The columns branch, hod, and office_tel are the same for all the records. So these are data redundancy.

2. Insertion Anomaly

When one attribute cannot be inserted into the database without the presence of other attributes. For example, we cannot add a new course unless we have at least one student enrolled on the course.

3. Update Anomaly

An attribute of a record is changed. This attribute is saved in multiple places. Then we have to make sure to change all the places. For example, a teacher changes his/her name. We must make sure all the names are updated.

4. Delete Anomaly

The inverse of insertion anomaly. If the presence attributes are deletes, the current attribute does not exist. For example, if the only student in a course drops, the course should be deleted too.

Normal Forms

1. First Normal Form(1NF)

1.1 single valued attributes. Each column of your table should be single valued which means they should not contain multiple values. image

1.2. Values in a column should be in the same domain

1.3. All the columns in a table should have unique names

1.4. The order of the columns should not matter

2. Second Normal Form(2NF)

2.1. In 1NF

2.2. Do not have partial dependency

Functional Dependency: A relationship between the primary key and other non-key attributes within a table.

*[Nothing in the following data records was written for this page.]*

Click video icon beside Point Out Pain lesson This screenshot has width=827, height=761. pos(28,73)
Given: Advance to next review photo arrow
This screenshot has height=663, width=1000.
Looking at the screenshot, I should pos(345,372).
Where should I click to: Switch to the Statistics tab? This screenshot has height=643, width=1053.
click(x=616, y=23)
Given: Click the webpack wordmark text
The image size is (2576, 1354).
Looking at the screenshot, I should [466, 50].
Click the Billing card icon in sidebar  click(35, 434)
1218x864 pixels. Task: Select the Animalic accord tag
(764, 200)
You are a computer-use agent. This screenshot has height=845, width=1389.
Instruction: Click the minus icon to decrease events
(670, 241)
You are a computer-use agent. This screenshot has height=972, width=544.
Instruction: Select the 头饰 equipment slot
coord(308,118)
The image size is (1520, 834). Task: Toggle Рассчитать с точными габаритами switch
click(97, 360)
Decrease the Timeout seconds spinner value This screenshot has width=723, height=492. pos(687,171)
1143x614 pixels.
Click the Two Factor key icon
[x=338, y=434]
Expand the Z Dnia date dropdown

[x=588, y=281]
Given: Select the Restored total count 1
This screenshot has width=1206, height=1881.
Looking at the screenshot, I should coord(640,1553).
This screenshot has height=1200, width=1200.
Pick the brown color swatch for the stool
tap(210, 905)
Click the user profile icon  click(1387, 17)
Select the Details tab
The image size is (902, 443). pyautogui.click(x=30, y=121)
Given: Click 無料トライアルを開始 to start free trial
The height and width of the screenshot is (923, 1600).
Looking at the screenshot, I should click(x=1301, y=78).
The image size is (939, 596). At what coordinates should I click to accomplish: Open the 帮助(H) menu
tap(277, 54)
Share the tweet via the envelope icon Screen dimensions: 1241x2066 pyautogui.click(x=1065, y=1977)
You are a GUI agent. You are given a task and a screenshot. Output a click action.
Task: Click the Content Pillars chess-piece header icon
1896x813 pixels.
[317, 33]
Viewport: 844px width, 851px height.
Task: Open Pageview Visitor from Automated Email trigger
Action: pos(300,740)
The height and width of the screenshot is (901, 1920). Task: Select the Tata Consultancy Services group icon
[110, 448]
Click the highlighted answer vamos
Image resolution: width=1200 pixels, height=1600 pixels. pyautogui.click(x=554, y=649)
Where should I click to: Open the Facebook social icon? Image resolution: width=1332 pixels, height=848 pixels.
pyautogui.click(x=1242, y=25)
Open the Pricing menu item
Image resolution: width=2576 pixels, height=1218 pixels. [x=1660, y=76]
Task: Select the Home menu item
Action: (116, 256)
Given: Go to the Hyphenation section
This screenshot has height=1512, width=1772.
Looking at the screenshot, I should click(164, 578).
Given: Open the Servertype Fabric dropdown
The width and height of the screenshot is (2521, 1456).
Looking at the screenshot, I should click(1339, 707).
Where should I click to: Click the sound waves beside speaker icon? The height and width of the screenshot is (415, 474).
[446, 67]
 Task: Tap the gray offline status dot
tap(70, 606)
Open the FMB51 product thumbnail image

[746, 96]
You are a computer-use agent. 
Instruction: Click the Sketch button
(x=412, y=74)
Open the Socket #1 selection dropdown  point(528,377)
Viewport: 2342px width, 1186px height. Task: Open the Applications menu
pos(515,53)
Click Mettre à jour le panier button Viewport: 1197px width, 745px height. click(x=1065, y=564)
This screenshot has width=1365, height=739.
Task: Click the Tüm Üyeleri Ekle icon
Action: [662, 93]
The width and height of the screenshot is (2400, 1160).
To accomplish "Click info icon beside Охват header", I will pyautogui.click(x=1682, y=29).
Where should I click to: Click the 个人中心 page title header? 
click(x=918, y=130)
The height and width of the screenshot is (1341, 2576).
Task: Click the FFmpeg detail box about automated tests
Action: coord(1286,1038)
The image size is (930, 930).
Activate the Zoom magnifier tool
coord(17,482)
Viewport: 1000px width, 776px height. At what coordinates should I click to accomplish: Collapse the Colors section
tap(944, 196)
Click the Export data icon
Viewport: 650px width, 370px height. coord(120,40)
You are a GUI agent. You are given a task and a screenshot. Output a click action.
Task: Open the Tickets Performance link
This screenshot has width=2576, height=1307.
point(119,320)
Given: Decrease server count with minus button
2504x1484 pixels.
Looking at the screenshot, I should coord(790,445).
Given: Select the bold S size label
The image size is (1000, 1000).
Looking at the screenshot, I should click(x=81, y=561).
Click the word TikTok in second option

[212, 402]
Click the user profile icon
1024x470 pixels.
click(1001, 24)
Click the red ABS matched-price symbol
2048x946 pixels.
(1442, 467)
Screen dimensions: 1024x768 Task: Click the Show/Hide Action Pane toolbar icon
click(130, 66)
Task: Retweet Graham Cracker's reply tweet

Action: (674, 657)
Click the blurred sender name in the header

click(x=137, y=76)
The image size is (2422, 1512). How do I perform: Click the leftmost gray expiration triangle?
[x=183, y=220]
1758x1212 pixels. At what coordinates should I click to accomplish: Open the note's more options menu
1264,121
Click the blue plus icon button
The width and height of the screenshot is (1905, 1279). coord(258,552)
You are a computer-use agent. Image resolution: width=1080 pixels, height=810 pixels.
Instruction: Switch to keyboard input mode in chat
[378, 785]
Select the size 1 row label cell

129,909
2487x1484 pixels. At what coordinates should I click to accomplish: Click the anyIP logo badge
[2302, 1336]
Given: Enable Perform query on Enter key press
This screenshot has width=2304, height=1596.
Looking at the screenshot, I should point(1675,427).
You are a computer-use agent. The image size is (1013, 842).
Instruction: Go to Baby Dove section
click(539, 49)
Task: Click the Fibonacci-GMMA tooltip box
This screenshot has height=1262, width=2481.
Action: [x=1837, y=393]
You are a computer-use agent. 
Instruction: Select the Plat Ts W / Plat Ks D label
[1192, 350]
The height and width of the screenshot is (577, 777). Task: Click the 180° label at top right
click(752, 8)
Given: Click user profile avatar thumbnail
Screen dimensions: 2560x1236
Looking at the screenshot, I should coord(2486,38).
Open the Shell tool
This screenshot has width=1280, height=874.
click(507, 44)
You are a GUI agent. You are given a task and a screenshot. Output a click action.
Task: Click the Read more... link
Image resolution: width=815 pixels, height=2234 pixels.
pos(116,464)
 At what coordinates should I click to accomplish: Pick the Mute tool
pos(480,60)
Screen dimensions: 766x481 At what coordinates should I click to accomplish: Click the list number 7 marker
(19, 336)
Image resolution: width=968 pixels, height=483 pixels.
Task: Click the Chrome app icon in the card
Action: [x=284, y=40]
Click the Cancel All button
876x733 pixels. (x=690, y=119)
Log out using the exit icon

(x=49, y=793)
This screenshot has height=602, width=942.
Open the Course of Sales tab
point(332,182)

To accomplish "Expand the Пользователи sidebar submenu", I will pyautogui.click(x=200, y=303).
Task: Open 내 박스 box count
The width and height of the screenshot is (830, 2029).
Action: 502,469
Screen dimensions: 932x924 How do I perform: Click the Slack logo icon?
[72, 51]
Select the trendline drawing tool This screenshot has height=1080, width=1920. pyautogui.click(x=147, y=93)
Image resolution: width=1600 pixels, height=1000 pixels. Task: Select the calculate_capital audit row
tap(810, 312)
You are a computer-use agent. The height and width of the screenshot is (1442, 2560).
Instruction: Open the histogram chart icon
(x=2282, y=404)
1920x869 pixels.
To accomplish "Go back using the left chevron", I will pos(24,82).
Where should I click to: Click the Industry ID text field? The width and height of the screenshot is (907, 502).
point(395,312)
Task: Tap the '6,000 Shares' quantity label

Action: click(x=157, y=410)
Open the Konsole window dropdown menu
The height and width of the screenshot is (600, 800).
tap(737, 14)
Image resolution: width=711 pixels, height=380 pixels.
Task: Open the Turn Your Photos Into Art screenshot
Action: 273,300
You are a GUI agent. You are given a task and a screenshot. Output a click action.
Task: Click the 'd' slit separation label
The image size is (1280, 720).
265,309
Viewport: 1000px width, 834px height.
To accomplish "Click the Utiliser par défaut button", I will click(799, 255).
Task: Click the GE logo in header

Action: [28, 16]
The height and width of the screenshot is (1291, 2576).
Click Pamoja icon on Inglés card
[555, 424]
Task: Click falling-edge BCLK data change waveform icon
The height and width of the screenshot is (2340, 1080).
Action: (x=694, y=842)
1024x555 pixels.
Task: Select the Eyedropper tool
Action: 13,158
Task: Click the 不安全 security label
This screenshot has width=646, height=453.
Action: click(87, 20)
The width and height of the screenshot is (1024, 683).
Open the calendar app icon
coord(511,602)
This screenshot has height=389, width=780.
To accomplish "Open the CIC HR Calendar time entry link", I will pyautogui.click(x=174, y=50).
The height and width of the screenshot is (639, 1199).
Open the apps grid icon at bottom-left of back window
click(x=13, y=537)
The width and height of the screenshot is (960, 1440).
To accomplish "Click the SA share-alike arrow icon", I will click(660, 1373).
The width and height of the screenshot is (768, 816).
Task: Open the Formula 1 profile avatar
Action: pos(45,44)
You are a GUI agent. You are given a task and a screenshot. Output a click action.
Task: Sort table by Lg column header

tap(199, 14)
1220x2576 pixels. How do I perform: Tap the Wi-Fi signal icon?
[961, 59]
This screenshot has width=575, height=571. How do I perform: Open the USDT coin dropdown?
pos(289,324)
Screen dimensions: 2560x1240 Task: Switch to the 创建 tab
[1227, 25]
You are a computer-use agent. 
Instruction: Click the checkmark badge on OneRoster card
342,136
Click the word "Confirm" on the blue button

Partial Dependency: An attribute in a table depends on only a part of the primary key and not on the whole key.

Solution: divide the table, remove the attribute which is causing partial dependency, and move it to some other table where it fits in well.

Non-primary attribute depend on part of primary key

3. Third Normal Form(3NF)

3.1. In 2NF

3.2. Do not have Transitive Dependency

Transitive Dependency A non-primary attribute depends on another non-primary attribute.

Solution: Create a new table for these attributes and add the primary key in their original table.

Non-primary attribute depends on non-primary attribute

4. Boyce and Codd Normal Form(BCNF/3.5NF)

4.1. In 3NF

4.2. For any dependency A->B, A should be a super key.

A cannot be a non-prime attribute, if B is a primary attribute.

A primary attribute cannot depend one a non-primary attribute.

primary attribute depends on non-primary attribute image

Primary key: student_id and subject

Subject depends on professor. Subject is primary key while professor is not.

5. Fourth Normal Form(4NF)

5.1. In BCNF

5.2. Not have multi-valued dependency

Multi-valued Dependency: For a dependency A->B(B depends on A), a single value of A, multiple value of B exists.

There are one-to-many relations within a table.

B does not depend on other columns except A

Cause repetition of data

Solution: Decomposite the table into two tables.